Lu par Fragments du paradis, Goliath.
Lu dans le cadre des défis Littérature belge et Nouvelles.
Des vies. Et des fractures. Et pour finir, à chaque fois ou presque, une sortie par le haut. Telle est l'impression qui se dégage des dix-sept nouvelles du recueil "Cruise control", premier opus d'Aliénor Debrocq. Native de Mons, lauréate de concours de nouvelles tels que celui organisé par la police de Liège en 2012 (pour "Tambouille Tandem" - j'y avais participé avec succès en 2011, pour ma part), cette écrivain belge relate des destinées humaines, le plus souvent féminines, parfaitement actuelles, dans un style empreint de modernité, tant par la forme que les sujets abordés - entre autres celui du monde de l'entreprise ou, comme dans "Groopy", celui des consommateurs à l'affut des bonnes affaires.
Très vite, le lecteur va être frappé par un procédé constant, utilisé dans la plupart des nouvelles du recueil: la répétition de phrases et de groupes de phrases en vue de constituer un leitmotiv, perceptible pour le lecteur. Plutôt qu'une impression de déjà-lu, il verra ici un procédé du ressassement des idées fortes du texte, à partir desquelles l'auteur énonce des idées diverses.

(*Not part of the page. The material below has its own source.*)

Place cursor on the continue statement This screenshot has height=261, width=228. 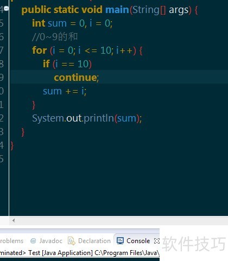coord(77,78)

Le penchant pour la phrase courte est l'autre caractéristique visible de l'auteur de "Cruise Control". En début de nouvelle, ce choix permet d'accrocher le lecteur en collant à son souffle, encore court en début de lecture. Cette brièveté des phrases peut, dans ce recueil, confiner à un style télégraphique ou à une certaine sécheresse, comme dans "Vierge Tagada", structuré en fonction d'un horaire. La sécheresse et la brièveté des phrases se justifient cependant ici par l'idée sous-jacente d'un licenciement signifié dans un délai extrêmement court.
Et puis, il y a cette idée de "s'en sortir par le haut", joliment illustrée par la nouvelle "Décloisonnée", qui relate la destinée d'une employée un peu plus modèle qu'il ne le faudrait. L'auteur parvient à décloisonner son personnage principal en le faisant passer d'un bureau paysager (décloisonné par excellence) à un bureau ordinaire (cloisonné car individuel). Paradoxal, le croisement finit par constituer un joli réseau de situations.

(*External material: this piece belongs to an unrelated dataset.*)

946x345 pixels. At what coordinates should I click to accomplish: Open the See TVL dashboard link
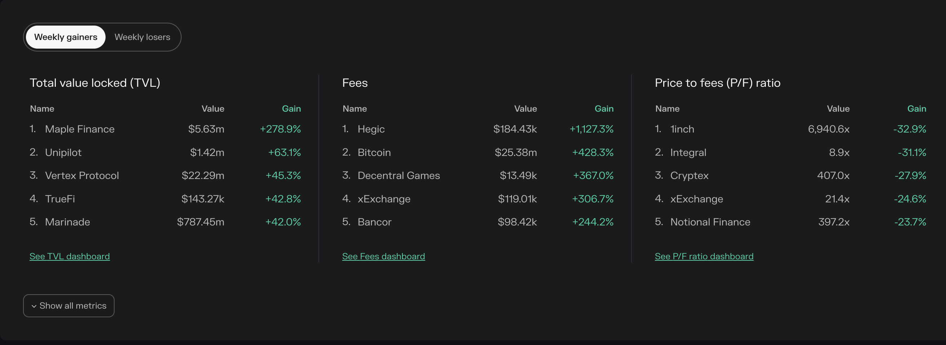point(69,256)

Il y a aussi, dans ce recueil, un goût pour le détail qui, petit à petit, fait avancer les personnages d'un état à l'autre. "Les douze volées", première nouvelle du recueil, fonctionne parfaitement ainsi, démontrant que c'est par de petites choses, parfois inattendues, qu'on peut faire son deuil - même en haut d'un grand immeuble.
On peut regretter quelques personnages convenus (on trouvera un curé paillard dans le recueil) et la relation finalement déjà vue de quelques réflexions misogynes; mais c'est assez peu de chose face à une écriture d'une personnalité certaine, dont on retiendra une certaine amertume, adoucie par des fins de récit qui, toujours, suggèrent une issue praticable et honorable à des situations sans issue a priori. La vie, après tout, ce sont des choix, suggère la nouvelle "Des choix déchus"; mais celle-ci souffle aussi qu'à certaines conditions, ces choix peuvent être remis en question: l'existence offre toujours une deuxième chance ou une échappatoire.
Aliénor Debrocq, Cruise control, Louvain-la-Neuve, Quadrature, 2013.